- WORK REQUEST: Copy out the records so that each line matches the original.

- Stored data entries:
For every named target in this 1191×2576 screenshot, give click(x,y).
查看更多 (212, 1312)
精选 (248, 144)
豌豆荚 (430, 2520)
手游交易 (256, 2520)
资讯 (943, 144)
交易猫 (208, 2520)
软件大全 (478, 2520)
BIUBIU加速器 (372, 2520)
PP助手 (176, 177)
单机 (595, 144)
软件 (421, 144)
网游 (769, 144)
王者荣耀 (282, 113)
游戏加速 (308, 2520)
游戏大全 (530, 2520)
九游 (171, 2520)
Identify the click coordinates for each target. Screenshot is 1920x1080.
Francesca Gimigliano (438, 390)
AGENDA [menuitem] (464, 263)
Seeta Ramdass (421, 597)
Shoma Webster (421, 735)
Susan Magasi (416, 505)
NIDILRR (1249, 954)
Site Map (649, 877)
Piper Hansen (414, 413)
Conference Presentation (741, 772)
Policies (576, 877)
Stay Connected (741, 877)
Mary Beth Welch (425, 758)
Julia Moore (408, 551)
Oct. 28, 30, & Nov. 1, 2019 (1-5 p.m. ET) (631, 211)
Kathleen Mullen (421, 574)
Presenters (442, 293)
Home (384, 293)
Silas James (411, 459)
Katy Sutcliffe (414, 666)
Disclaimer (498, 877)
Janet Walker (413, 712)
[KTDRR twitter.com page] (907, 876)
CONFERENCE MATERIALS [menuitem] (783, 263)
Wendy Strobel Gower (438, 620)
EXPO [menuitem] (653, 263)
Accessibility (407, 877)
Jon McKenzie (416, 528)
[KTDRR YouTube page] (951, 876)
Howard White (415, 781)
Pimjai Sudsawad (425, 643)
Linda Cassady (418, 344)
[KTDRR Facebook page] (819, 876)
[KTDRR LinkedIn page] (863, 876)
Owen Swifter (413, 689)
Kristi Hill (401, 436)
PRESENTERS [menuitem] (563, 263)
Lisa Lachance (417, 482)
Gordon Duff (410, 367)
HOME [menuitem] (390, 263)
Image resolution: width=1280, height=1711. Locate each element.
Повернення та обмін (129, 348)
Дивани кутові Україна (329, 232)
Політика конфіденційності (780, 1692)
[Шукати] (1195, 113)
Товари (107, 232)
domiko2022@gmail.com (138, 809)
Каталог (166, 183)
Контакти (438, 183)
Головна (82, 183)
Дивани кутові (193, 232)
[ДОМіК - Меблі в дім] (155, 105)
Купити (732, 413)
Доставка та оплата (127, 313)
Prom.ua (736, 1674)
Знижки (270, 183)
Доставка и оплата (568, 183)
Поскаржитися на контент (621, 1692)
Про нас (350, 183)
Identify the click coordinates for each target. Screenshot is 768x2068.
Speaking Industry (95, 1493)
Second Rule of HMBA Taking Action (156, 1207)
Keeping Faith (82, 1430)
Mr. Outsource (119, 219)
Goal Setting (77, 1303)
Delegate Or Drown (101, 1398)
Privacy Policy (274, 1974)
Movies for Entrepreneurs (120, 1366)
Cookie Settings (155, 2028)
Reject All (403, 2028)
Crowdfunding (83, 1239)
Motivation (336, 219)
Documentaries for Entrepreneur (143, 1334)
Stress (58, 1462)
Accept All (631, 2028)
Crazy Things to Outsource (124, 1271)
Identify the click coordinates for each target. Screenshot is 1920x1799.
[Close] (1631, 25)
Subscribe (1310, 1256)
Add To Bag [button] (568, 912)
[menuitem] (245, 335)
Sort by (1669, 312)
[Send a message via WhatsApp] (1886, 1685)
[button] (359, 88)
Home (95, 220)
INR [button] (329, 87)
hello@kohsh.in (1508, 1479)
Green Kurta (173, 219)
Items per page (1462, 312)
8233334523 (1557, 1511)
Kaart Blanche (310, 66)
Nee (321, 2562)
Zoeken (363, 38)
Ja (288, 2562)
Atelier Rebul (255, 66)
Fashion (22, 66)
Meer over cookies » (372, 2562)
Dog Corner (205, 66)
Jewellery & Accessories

- ANSWER SECTION:
For every named target in this 1191×2576 screenshot, give click(x,y).
查看更多 (212, 1312)
精选 (248, 144)
豌豆荚 (430, 2520)
手游交易 (256, 2520)
资讯 (943, 144)
交易猫 (208, 2520)
软件大全 (478, 2520)
BIUBIU加速器 (372, 2520)
PP助手 (176, 177)
单机 (595, 144)
软件 (421, 144)
网游 (769, 144)
王者荣耀 (282, 113)
游戏加速 (308, 2520)
游戏大全 (530, 2520)
九游 (171, 2520)
Identify the click coordinates for each target. Screenshot is 1920x1080.
Francesca Gimigliano (438, 390)
AGENDA [menuitem] (464, 263)
Seeta Ramdass (421, 597)
Shoma Webster (421, 735)
Susan Magasi (416, 505)
NIDILRR (1249, 954)
Site Map (649, 877)
Piper Hansen (414, 413)
Conference Presentation (741, 772)
Policies (576, 877)
Stay Connected (741, 877)
Mary Beth Welch (425, 758)
Julia Moore (408, 551)
Oct. 28, 30, & Nov. 1, 2019 (1-5 p.m. ET) (631, 211)
Kathleen Mullen (421, 574)
Presenters (442, 293)
Home (384, 293)
Silas James (411, 459)
Katy Sutcliffe (414, 666)
Disclaimer (498, 877)
Janet Walker (413, 712)
[KTDRR twitter.com page] (907, 876)
CONFERENCE MATERIALS [menuitem] (783, 263)
Wendy Strobel Gower (438, 620)
EXPO [menuitem] (653, 263)
Accessibility (407, 877)
Jon McKenzie (416, 528)
[KTDRR YouTube page] (951, 876)
Howard White (415, 781)
Pimjai Sudsawad (425, 643)
Linda Cassady (418, 344)
[KTDRR Facebook page] (819, 876)
[KTDRR LinkedIn page] (863, 876)
Owen Swifter (413, 689)
Kristi Hill (401, 436)
PRESENTERS [menuitem] (563, 263)
Lisa Lachance (417, 482)
Gordon Duff (410, 367)
HOME [menuitem] (390, 263)
Image resolution: width=1280, height=1711. Locate each element.
Повернення та обмін (129, 348)
Дивани кутові Україна (329, 232)
Політика конфіденційності (780, 1692)
[Шукати] (1195, 113)
Товари (107, 232)
domiko2022@gmail.com (138, 809)
Каталог (166, 183)
Контакти (438, 183)
Головна (82, 183)
Дивани кутові (193, 232)
[ДОМіК - Меблі в дім] (155, 105)
Купити (732, 413)
Доставка та оплата (127, 313)
Prom.ua (736, 1674)
Знижки (270, 183)
Доставка и оплата (568, 183)
Поскаржитися на контент (621, 1692)
Про нас (350, 183)
Identify the click coordinates for each target. Screenshot is 768x2068.
Speaking Industry (95, 1493)
Second Rule of HMBA Taking Action (156, 1207)
Keeping Faith (82, 1430)
Mr. Outsource (119, 219)
Goal Setting (77, 1303)
Delegate Or Drown (101, 1398)
Privacy Policy (274, 1974)
Movies for Entrepreneurs (120, 1366)
Cookie Settings (155, 2028)
Reject All (403, 2028)
Crowdfunding (83, 1239)
Motivation (336, 219)
Documentaries for Entrepreneur (143, 1334)
Stress (58, 1462)
Accept All (631, 2028)
Crazy Things to Outsource (124, 1271)
Identify the click coordinates for each target. Screenshot is 1920x1799.
[Close] (1631, 25)
Subscribe (1310, 1256)
Add To Bag [button] (568, 912)
[menuitem] (245, 335)
Sort by (1669, 312)
[Send a message via WhatsApp] (1886, 1685)
[button] (359, 88)
Home (95, 220)
INR [button] (329, 87)
hello@kohsh.in (1508, 1479)
Green Kurta (173, 219)
Items per page (1462, 312)
8233334523 (1557, 1511)
Kaart Blanche (310, 66)
Nee (321, 2562)
Zoeken (363, 38)
Ja (288, 2562)
Atelier Rebul (255, 66)
Fashion (22, 66)
Meer over cookies » (372, 2562)
Dog Corner (205, 66)
Jewellery & Accessories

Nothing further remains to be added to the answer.